---------- RAW DATA ----------

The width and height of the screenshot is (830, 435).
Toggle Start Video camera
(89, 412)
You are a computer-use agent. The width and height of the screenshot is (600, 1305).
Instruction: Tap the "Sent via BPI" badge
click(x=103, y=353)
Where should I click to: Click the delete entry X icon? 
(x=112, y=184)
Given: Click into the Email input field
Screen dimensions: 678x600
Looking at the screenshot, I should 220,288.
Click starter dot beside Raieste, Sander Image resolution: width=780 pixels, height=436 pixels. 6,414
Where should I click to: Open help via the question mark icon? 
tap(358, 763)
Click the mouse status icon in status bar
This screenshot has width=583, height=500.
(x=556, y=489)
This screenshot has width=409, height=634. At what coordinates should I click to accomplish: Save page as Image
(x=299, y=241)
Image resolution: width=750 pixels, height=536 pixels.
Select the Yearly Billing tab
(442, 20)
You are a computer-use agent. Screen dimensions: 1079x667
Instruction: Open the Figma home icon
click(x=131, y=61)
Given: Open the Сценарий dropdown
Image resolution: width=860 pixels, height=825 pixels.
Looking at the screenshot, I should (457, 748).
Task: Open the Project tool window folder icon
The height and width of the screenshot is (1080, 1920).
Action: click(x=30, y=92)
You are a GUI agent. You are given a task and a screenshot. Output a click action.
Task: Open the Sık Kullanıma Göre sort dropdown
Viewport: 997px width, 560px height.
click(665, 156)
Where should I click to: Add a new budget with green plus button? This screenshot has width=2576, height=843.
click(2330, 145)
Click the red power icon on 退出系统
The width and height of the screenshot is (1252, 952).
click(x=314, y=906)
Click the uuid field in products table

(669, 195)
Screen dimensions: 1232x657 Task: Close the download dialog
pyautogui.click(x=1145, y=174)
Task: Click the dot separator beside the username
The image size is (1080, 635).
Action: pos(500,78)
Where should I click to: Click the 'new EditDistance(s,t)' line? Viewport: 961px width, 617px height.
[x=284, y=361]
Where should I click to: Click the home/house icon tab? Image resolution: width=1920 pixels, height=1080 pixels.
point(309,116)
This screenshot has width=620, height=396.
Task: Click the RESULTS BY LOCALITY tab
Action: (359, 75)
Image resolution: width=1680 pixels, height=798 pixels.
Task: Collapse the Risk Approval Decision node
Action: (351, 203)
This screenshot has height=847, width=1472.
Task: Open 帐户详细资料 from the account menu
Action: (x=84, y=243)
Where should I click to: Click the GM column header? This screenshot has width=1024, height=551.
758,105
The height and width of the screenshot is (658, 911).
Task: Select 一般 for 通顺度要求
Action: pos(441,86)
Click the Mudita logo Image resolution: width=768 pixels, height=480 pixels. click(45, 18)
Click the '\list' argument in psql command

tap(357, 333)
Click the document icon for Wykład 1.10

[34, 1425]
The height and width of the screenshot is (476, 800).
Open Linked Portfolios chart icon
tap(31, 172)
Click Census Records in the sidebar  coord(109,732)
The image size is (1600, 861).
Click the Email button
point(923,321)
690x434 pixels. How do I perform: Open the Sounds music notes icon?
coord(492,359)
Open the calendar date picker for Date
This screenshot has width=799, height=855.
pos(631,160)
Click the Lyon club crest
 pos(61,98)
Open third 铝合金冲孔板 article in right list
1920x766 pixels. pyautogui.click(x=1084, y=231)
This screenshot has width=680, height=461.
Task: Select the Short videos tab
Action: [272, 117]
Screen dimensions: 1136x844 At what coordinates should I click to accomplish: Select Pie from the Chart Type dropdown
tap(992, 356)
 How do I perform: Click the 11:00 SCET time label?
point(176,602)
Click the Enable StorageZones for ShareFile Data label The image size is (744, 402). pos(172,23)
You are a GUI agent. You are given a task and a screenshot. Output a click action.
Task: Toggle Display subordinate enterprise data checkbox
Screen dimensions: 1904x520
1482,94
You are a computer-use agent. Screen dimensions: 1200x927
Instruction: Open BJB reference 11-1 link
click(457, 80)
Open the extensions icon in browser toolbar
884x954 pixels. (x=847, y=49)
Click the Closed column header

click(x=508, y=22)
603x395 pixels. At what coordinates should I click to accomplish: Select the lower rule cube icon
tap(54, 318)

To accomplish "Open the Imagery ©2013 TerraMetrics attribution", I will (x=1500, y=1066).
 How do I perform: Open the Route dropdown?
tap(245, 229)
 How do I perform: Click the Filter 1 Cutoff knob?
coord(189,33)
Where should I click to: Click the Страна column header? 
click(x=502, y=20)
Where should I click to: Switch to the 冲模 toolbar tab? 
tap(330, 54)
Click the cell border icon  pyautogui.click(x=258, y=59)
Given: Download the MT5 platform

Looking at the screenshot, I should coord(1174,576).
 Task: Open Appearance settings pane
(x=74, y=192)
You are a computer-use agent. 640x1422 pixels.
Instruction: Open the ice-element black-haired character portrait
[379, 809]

----------

Nothing may be left out or altered: reproduce the complete listing.

The width and height of the screenshot is (830, 435).
Toggle Start Video camera
(89, 412)
You are a computer-use agent. The width and height of the screenshot is (600, 1305).
Instruction: Tap the "Sent via BPI" badge
click(x=103, y=353)
Where should I click to: Click the delete entry X icon? 
(x=112, y=184)
Given: Click into the Email input field
Screen dimensions: 678x600
Looking at the screenshot, I should 220,288.
Click starter dot beside Raieste, Sander Image resolution: width=780 pixels, height=436 pixels. 6,414
Where should I click to: Open help via the question mark icon? 
tap(358, 763)
Click the mouse status icon in status bar
This screenshot has width=583, height=500.
(x=556, y=489)
This screenshot has width=409, height=634. At what coordinates should I click to accomplish: Save page as Image
(x=299, y=241)
Image resolution: width=750 pixels, height=536 pixels.
Select the Yearly Billing tab
(442, 20)
You are a computer-use agent. Screen dimensions: 1079x667
Instruction: Open the Figma home icon
click(x=131, y=61)
Given: Open the Сценарий dropdown
Image resolution: width=860 pixels, height=825 pixels.
Looking at the screenshot, I should (457, 748).
Task: Open the Project tool window folder icon
The height and width of the screenshot is (1080, 1920).
Action: click(x=30, y=92)
You are a GUI agent. You are given a task and a screenshot. Output a click action.
Task: Open the Sık Kullanıma Göre sort dropdown
Viewport: 997px width, 560px height.
click(665, 156)
Where should I click to: Add a new budget with green plus button? This screenshot has width=2576, height=843.
click(2330, 145)
Click the red power icon on 退出系统
The width and height of the screenshot is (1252, 952).
click(x=314, y=906)
Click the uuid field in products table

(669, 195)
Screen dimensions: 1232x657 Task: Close the download dialog
pyautogui.click(x=1145, y=174)
Task: Click the dot separator beside the username
The image size is (1080, 635).
Action: pos(500,78)
Where should I click to: Click the 'new EditDistance(s,t)' line? Viewport: 961px width, 617px height.
[x=284, y=361]
Where should I click to: Click the home/house icon tab? Image resolution: width=1920 pixels, height=1080 pixels.
point(309,116)
This screenshot has width=620, height=396.
Task: Click the RESULTS BY LOCALITY tab
Action: (359, 75)
Image resolution: width=1680 pixels, height=798 pixels.
Task: Collapse the Risk Approval Decision node
Action: (351, 203)
This screenshot has height=847, width=1472.
Task: Open 帐户详细资料 from the account menu
Action: (x=84, y=243)
Where should I click to: Click the GM column header? This screenshot has width=1024, height=551.
758,105
The height and width of the screenshot is (658, 911).
Task: Select 一般 for 通顺度要求
Action: pos(441,86)
Click the Mudita logo Image resolution: width=768 pixels, height=480 pixels. click(45, 18)
Click the '\list' argument in psql command

tap(357, 333)
Click the document icon for Wykład 1.10

[34, 1425]
The height and width of the screenshot is (476, 800).
Open Linked Portfolios chart icon
tap(31, 172)
Click Census Records in the sidebar  coord(109,732)
The image size is (1600, 861).
Click the Email button
point(923,321)
690x434 pixels. How do I perform: Open the Sounds music notes icon?
coord(492,359)
Open the calendar date picker for Date
This screenshot has width=799, height=855.
pos(631,160)
Click the Lyon club crest
 pos(61,98)
Open third 铝合金冲孔板 article in right list
1920x766 pixels. pyautogui.click(x=1084, y=231)
This screenshot has width=680, height=461.
Task: Select the Short videos tab
Action: [272, 117]
Screen dimensions: 1136x844 At what coordinates should I click to accomplish: Select Pie from the Chart Type dropdown
tap(992, 356)
 How do I perform: Click the 11:00 SCET time label?
point(176,602)
Click the Enable StorageZones for ShareFile Data label The image size is (744, 402). pos(172,23)
You are a GUI agent. You are given a task and a screenshot. Output a click action.
Task: Toggle Display subordinate enterprise data checkbox
Screen dimensions: 1904x520
1482,94
You are a computer-use agent. Screen dimensions: 1200x927
Instruction: Open BJB reference 11-1 link
click(457, 80)
Open the extensions icon in browser toolbar
884x954 pixels. (x=847, y=49)
Click the Closed column header

click(x=508, y=22)
603x395 pixels. At what coordinates should I click to accomplish: Select the lower rule cube icon
tap(54, 318)

To accomplish "Open the Imagery ©2013 TerraMetrics attribution", I will (x=1500, y=1066).
 How do I perform: Open the Route dropdown?
tap(245, 229)
 How do I perform: Click the Filter 1 Cutoff knob?
coord(189,33)
Where should I click to: Click the Страна column header? 
click(x=502, y=20)
Where should I click to: Switch to the 冲模 toolbar tab? 
tap(330, 54)
Click the cell border icon  pyautogui.click(x=258, y=59)
Given: Download the MT5 platform

Looking at the screenshot, I should coord(1174,576).
 Task: Open Appearance settings pane
(x=74, y=192)
You are a computer-use agent. 640x1422 pixels.
Instruction: Open the ice-element black-haired character portrait
[379, 809]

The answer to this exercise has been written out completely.